“I would expect planted acres of sunflowers will drop in 2017, maybe by as much as 10% to 15% when planting is completed in June,” says John Sandbakken, National Sunflower Association executive director. “If this expected reduction does happen, it might start to create some unexpected opportunities as we look ahead. Historically when USDA's March intentions report showed acreage below industry expectations, new-crop prices firmed up after that, and in most cases prices have moved higher as the industry looked to secure seed supplies. Depending on how final planted acres turn out this year, it could happen again, and diversifying your risk with some sunflower acres could be a good option in 2017,” he says.
Push to high-oleic
In 2017, expect to see a continued push toward converting the oil crop from NuSun to high-oleic sunflower. “There is a good market for both oils now,” Sandbakken says. “However, trends change and products need to adapt to consumer preferences. The market wants oils to have zero trans fat and saturated fat levels at or below 7%. In addition, food processors want oils to be very stable for extended shelf life and fry life, coupled with a neutral taste profile. High-oleic sunflower oil fits the bill on all counts. While NuSun was a positive move for the sunflower industry in the late 1990s, the increasing market demand for high-oleic oils has convinced oil crushers that the industry needs to adjust again.”
Grant awarded for Phomopsis forecasting model
South Dakota State University and North Dakota State University and University of Nebraska researchers received a $300,000 USDA grant to develop disease forecasting to manage Phomopsis stem canker of sunflower. The funds will be delivered over three years.

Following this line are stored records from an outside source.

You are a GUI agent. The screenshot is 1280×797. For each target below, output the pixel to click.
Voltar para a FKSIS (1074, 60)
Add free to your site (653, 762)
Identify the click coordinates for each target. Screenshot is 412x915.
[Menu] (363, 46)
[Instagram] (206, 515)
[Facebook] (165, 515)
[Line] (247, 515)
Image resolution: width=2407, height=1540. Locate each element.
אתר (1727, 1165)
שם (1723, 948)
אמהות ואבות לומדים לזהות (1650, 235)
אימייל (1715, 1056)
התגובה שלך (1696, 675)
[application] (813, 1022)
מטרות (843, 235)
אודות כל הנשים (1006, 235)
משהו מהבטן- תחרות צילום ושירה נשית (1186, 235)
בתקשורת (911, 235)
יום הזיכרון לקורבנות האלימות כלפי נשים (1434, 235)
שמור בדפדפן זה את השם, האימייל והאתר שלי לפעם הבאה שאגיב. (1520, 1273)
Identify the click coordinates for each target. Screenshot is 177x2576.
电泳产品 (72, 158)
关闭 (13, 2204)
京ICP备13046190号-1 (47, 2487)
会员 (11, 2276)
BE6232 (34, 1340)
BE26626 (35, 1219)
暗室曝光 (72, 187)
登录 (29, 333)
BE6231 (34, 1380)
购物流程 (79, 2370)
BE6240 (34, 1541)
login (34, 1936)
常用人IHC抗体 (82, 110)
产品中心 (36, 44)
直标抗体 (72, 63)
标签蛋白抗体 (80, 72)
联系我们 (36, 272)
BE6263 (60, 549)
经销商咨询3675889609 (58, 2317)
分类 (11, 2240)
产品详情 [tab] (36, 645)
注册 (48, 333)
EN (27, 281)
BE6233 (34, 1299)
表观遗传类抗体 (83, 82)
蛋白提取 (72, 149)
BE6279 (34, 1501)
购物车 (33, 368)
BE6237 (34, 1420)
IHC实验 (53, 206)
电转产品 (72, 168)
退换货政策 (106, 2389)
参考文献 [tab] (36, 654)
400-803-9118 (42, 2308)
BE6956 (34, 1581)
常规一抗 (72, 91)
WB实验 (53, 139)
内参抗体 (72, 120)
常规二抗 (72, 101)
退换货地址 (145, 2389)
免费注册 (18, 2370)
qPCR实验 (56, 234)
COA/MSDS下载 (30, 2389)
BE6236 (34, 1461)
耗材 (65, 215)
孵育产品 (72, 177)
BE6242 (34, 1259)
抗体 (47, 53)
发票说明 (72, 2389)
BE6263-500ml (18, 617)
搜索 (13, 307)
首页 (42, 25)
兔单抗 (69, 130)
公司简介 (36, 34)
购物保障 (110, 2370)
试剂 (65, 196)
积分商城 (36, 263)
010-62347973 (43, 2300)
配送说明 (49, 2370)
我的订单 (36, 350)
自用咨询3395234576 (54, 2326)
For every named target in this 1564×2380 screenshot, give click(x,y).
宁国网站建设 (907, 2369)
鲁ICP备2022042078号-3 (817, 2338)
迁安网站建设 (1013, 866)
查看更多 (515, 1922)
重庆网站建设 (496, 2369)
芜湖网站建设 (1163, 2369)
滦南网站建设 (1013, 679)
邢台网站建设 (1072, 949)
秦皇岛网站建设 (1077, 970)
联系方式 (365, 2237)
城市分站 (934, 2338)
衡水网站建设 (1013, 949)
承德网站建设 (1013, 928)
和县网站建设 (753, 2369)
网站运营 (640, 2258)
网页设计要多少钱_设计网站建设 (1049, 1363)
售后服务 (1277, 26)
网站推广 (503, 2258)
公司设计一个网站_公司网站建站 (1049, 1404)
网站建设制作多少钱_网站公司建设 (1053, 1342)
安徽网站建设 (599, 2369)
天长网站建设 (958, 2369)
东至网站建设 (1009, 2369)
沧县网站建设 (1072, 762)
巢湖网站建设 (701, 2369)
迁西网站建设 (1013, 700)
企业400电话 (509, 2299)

Summer meeting in Rapid City
June 27-29 is the annual National Sunflower Association’s Summer Seminar. It will be held at the Rushmore Plaza Holiday Inn in Rapid City, S.D.
ConAgra Brands to buy BIGS sunflower, pumpkin seed brand
ConAgra Brands has struck a deal to buy Thanasi Foods, maker of Duke’s meat snacks and BIGS seeds, for an undisclosed sum. The deal is expected to close this summer. The Duke’s and BIGS brands will continue operating out of Boulder, Colo. ConAgra Brands is based in Chicago. BIGS produces seed snacks, including jumbo in-shell sunflower seeds, sunflower seed kernels and roasted pumpkin seeds. Duke’s makes premium meat products.